25/03/2016 17:03 GMT | Updated 23/03/2017 09:12 GMT

If someone had told me that I was in an abusive relationship, I wouldn't have believed them. It's only now that I am out of it that I can really see it for what it was. There were no beatings but that doesn't mean there was no abuse.

The first red flag that this relationship wasn't going to work was his insecurities; I put it down to petty jealously as we can all be guilty of that in relationships. It quickly turned to a discussion about our pasts and my refusal to get into it showed me a side to him that intimidated me. I eventually told him everything as he asked, expecting it make things better but I felt it was held against me and that I should be ashamed. I was apologising for having a life before I met him.

The second red flag should have been the ultimatums; I assumed this was because of how much he cared about the relationship. I would often be given the option to do as he said or he would leave me. So I would do as he said, ignore my own feelings and this would chip away at my self-worth.

The red flags kept on coming. I felt like he picked at everything I did and blamed me for everything that went wrong. When we argued, I felt I was brow beaten until I apologised and accepted blame. I would be given the silent treatment for days at a time and all the while not fully understanding what I was supposed to have done wrong.

It seemed like there wasn't any consideration for how his behaviour affected me; this left me feeling like I didn't matter. I didn't feel valued or loved. I grew frustrated and angry at how unfair it was. I felt I was doing everything to please him and he did nothing but control me, intimidate me and use emotional blackmail.

We split up and got back together more times than I can count. I always went back for fear of what would happen if I didn't/ what my life would be like without him. I became embarrassed of the relationship; I made excuses for our behaviour and felt I was being judged by my family and friends when they questioned why I was still with him. He did not like that I spoke to them about us and I was told to keep everything to myself. I felt like a burden and eventually grew apart from my friends.
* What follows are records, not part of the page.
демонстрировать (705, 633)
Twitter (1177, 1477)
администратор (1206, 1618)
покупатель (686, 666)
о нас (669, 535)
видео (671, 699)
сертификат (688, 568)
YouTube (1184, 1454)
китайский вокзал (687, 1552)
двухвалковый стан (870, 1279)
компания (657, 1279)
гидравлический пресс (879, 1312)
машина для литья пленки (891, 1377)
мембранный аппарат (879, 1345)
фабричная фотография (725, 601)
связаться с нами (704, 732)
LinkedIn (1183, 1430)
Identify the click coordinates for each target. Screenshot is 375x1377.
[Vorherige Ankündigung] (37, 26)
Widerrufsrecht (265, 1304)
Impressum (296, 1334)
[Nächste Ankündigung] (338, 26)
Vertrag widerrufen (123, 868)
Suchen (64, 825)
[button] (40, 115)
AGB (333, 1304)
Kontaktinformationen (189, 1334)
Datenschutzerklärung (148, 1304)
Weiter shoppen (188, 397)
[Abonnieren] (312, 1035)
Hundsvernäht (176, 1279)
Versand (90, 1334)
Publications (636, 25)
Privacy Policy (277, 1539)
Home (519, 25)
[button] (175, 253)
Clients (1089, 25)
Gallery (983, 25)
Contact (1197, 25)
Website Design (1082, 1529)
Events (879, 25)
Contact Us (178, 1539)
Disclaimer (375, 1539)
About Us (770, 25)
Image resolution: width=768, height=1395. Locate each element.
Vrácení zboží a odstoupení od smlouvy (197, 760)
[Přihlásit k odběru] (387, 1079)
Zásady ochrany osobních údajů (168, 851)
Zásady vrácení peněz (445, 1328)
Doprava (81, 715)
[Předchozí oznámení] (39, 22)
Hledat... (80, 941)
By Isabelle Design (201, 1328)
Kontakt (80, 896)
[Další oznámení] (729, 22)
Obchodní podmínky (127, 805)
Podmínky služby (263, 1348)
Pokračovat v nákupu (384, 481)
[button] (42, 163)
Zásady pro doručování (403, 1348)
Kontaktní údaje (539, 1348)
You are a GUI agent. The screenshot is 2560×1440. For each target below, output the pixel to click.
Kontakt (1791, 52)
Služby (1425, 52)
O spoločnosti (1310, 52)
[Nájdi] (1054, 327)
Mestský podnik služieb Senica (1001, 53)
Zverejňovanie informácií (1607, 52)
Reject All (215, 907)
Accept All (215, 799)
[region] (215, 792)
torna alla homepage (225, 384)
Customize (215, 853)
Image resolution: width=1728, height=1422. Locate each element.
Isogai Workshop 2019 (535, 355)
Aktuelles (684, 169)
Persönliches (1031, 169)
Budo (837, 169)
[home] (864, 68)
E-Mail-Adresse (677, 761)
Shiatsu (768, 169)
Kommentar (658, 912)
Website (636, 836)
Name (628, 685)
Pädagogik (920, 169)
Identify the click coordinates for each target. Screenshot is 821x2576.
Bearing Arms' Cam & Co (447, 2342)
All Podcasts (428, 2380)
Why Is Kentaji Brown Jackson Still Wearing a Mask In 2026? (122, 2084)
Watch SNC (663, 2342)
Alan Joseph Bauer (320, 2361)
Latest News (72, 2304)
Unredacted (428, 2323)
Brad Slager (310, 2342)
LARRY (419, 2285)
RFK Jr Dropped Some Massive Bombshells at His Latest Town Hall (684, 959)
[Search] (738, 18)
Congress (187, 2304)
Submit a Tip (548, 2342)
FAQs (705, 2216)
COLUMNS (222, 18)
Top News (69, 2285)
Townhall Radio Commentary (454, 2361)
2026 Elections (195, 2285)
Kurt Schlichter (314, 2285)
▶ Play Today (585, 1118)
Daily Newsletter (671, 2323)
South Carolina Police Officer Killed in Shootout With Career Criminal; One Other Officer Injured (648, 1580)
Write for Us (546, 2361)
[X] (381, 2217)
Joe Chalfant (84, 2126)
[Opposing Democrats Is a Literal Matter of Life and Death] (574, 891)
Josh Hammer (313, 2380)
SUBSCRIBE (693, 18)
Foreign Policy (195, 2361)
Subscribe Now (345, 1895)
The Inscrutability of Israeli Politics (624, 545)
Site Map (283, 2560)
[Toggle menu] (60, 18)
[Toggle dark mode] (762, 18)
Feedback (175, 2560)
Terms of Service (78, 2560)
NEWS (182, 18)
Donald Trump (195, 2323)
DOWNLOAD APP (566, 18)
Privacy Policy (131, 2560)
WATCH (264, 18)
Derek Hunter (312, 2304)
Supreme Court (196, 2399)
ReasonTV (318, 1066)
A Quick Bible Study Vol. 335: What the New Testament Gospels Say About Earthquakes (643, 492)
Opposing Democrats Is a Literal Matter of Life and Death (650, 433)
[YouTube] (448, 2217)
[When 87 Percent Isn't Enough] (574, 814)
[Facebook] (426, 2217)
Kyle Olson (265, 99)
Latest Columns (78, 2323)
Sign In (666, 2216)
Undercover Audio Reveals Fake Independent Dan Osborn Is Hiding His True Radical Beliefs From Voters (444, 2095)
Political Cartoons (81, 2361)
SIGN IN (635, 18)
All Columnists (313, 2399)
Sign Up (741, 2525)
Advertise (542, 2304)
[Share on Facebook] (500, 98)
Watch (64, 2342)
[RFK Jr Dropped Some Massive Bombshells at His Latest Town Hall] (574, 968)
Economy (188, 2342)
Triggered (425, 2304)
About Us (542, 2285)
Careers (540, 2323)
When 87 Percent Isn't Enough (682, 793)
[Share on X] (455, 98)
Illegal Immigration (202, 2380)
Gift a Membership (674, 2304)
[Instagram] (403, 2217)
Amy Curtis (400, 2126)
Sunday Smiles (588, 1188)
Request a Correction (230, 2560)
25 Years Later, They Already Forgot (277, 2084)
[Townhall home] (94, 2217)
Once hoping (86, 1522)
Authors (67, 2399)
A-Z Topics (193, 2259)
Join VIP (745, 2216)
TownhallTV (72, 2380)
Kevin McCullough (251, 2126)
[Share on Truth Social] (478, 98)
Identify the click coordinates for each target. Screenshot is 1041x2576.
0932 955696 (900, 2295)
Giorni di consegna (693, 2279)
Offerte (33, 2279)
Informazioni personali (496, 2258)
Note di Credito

The worst thing about it all is in trying to regain some control I tried to fight fire with fire. I became harsh, unkind and full of anger. Name calling and belittling became normal. There was a constant power struggle. I felt so wretched, trapped, I had no one to turn to and I was in utter despair at what my life had become. The relationship took all of my energy and I was exhausted. There were times when I thought I was losing my mind. We went round and round in circles. We were abusing each other and I hated who I had become.

When we finally ended it, I had lost who I was; everything that made me, me. My confidence was destroyed after spending so much time supressing my feelings and inner voice while trying to be so many different things in order to please and accommodate someone else. Even after the relationship was done, I found myself still ruled by those same feelings of anger, self-doubt and worthlessness. I suffered from bouts of anxiety and depression that affected me so much that I stopped going to work. After a while I sought help, I wanted my life back.

Over the years using CBT with the help of a counsellor, I built my confidence back up by gaining knowledge on how to change my negative thought processes. I dealt with my anger and accepted responsibility for my errors in that relationship. I still suffer with self-doubt from time to time.

Looking back, I've grown and learned a lot. I wish I knew then what I know now. I wish I'd had enough respect for myself to walk away sooner for both of our sakes. I wish I could have seen how much damage we were causing to each other and the impact that it would have on my life in the future. I wish I'd have trusted myself to know that I didn't deserve to feel the way I did and I wish that I hadn't lost so much time feeling like I wasn't good enough.